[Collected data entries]
----------------
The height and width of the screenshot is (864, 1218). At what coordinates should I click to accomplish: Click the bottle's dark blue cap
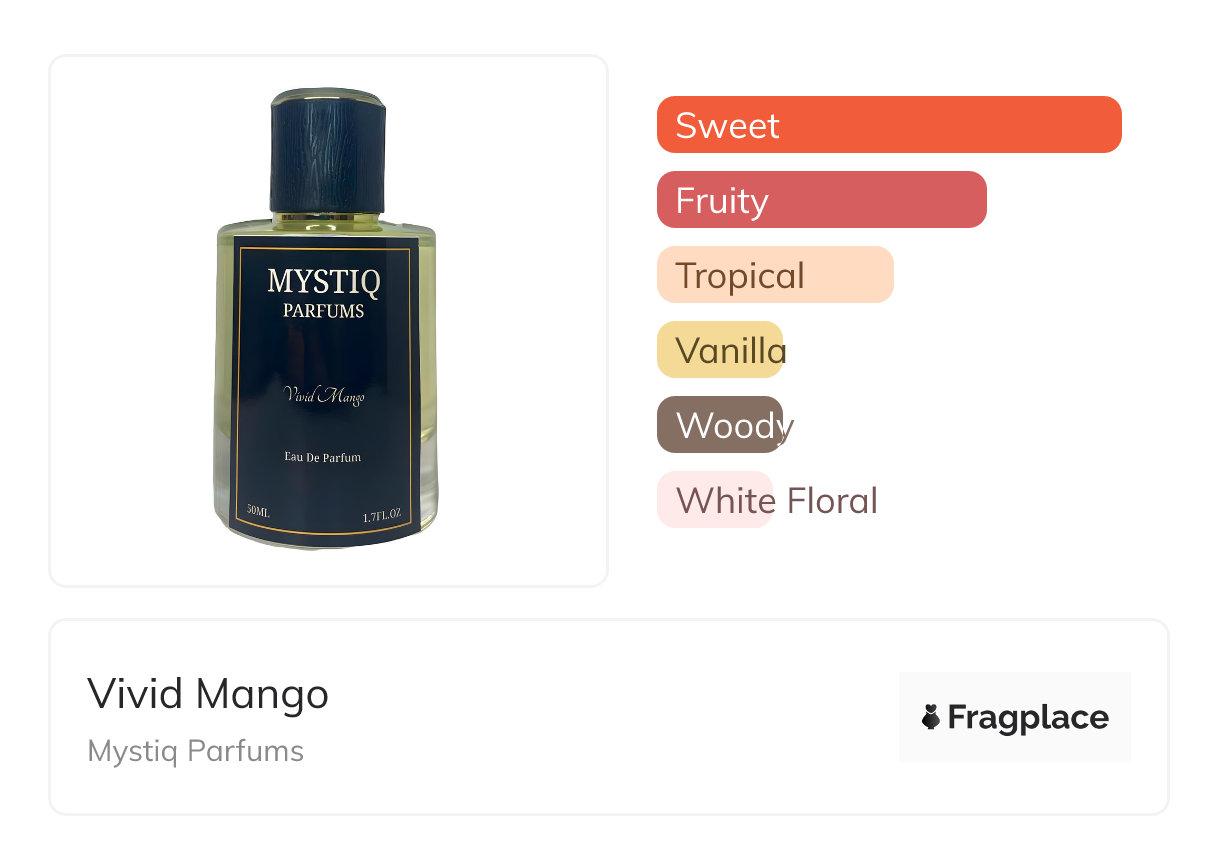[x=328, y=150]
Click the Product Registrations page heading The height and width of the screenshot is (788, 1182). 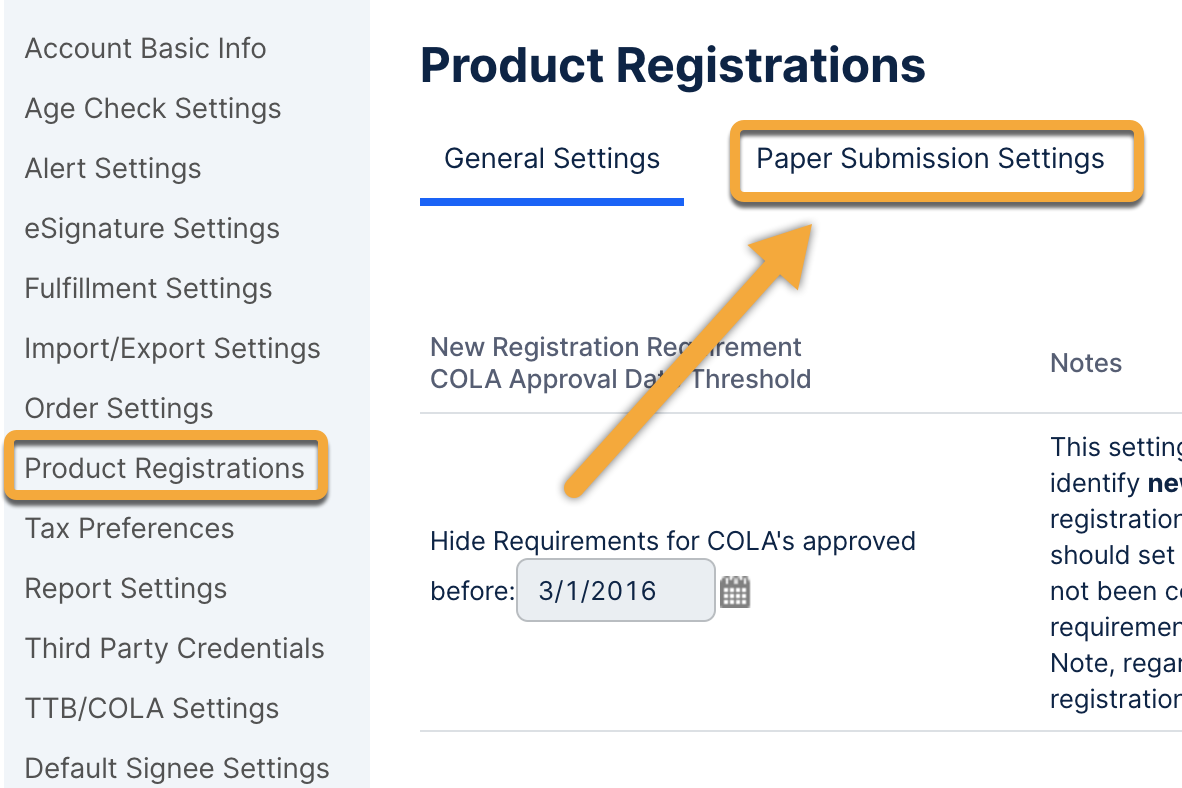[672, 66]
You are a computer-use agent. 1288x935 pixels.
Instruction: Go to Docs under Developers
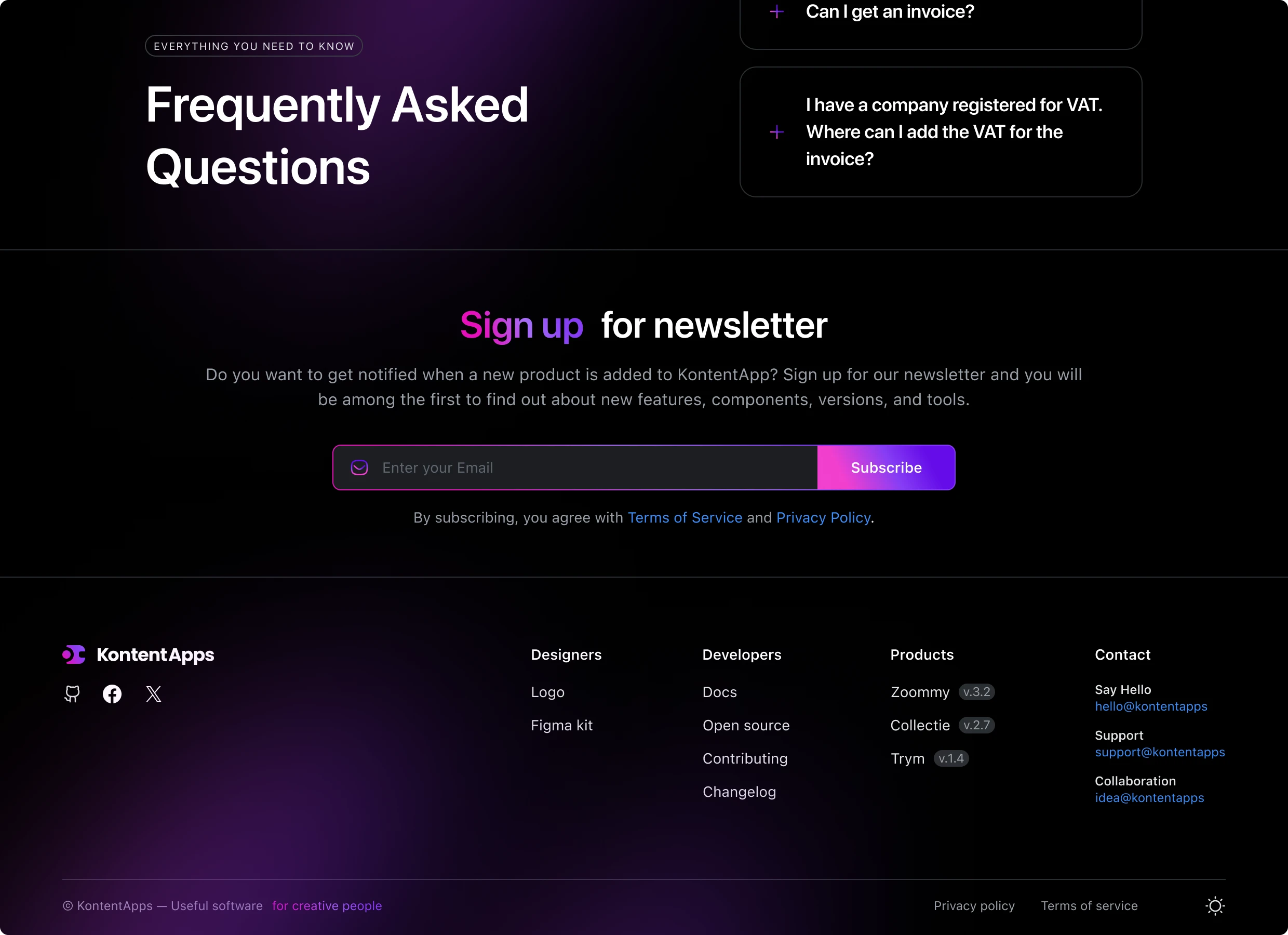[719, 692]
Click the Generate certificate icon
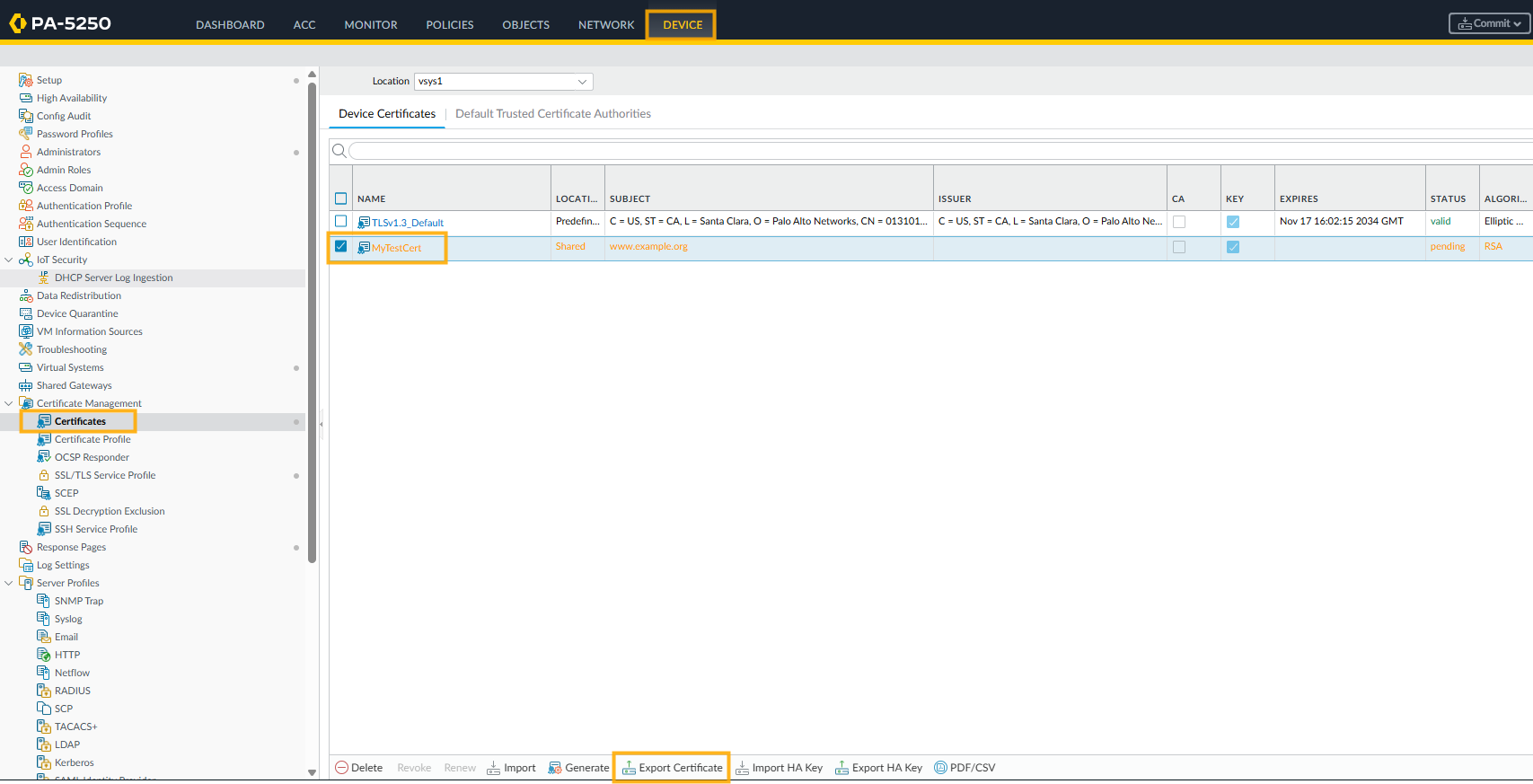 click(x=555, y=768)
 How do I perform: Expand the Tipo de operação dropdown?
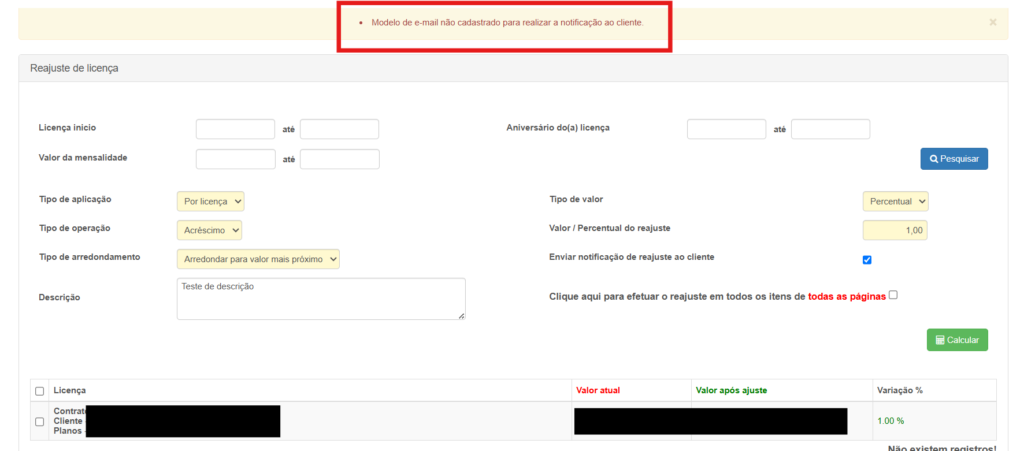point(209,230)
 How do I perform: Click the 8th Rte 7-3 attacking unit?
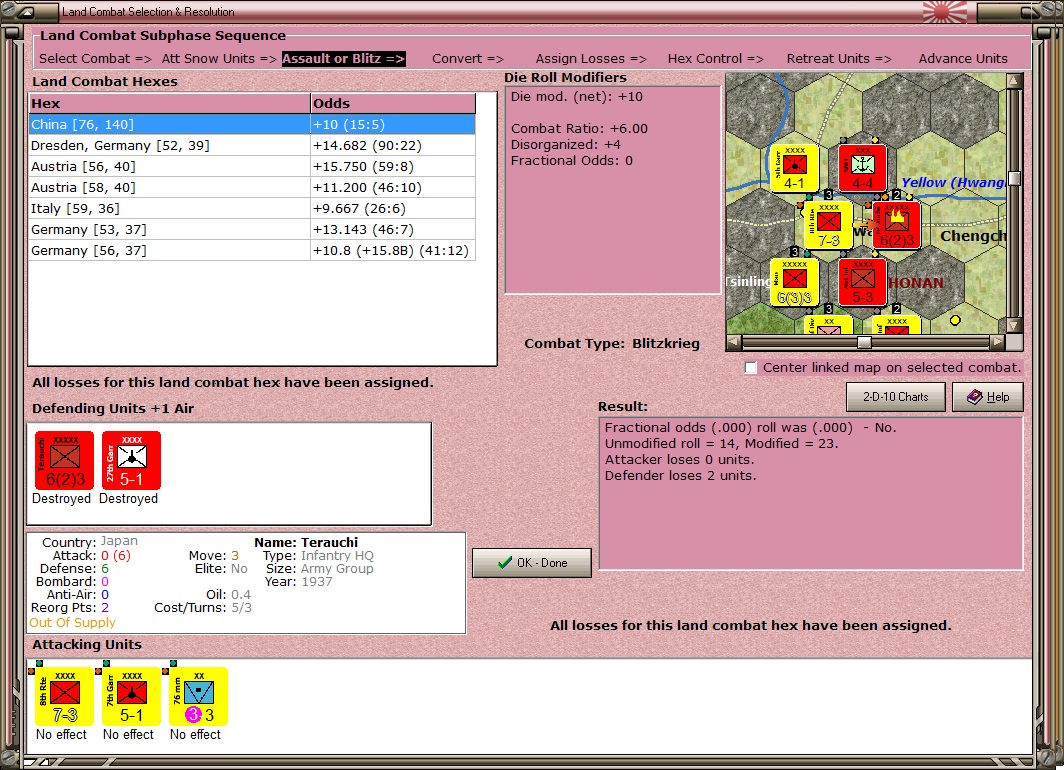coord(64,696)
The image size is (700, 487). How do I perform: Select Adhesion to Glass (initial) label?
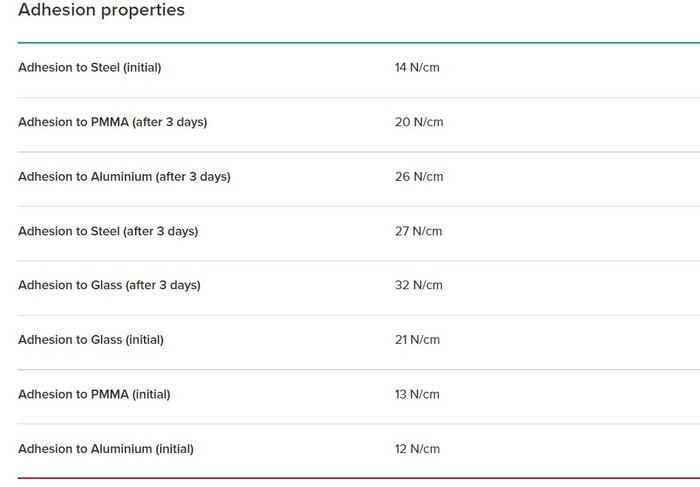click(x=90, y=340)
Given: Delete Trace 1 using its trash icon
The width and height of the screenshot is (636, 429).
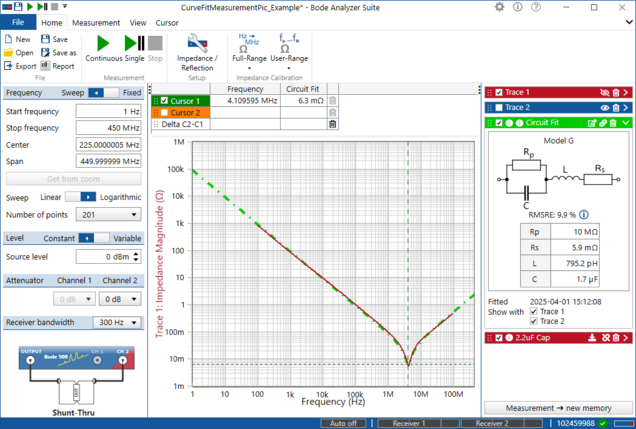Looking at the screenshot, I should [614, 93].
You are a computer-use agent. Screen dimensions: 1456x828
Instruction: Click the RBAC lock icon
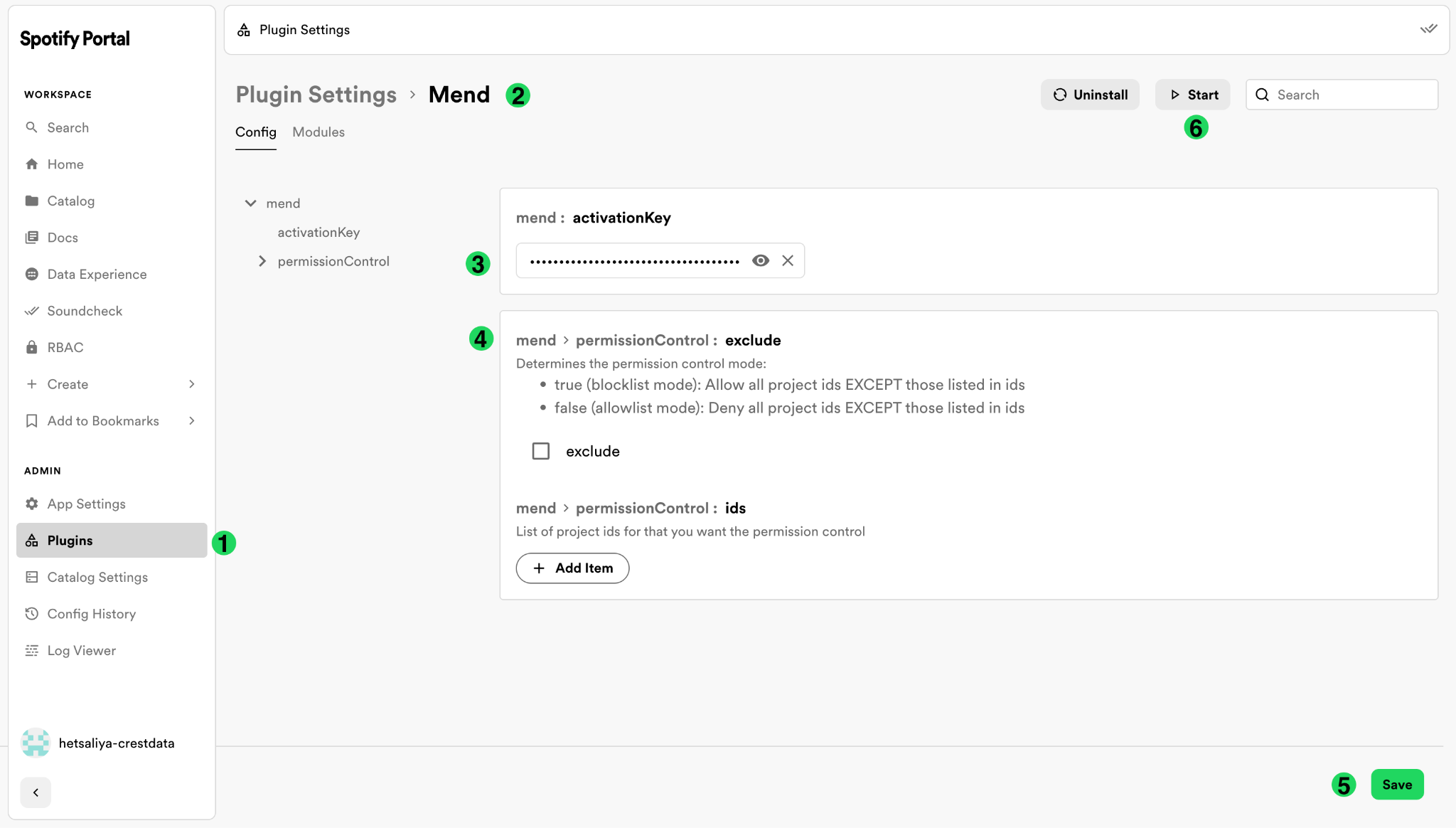click(x=32, y=347)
----------------
◆ What to do:
Looking at the entries above, how many lines contain "computer"? State the number and nothing more.

◆ Your solution:
2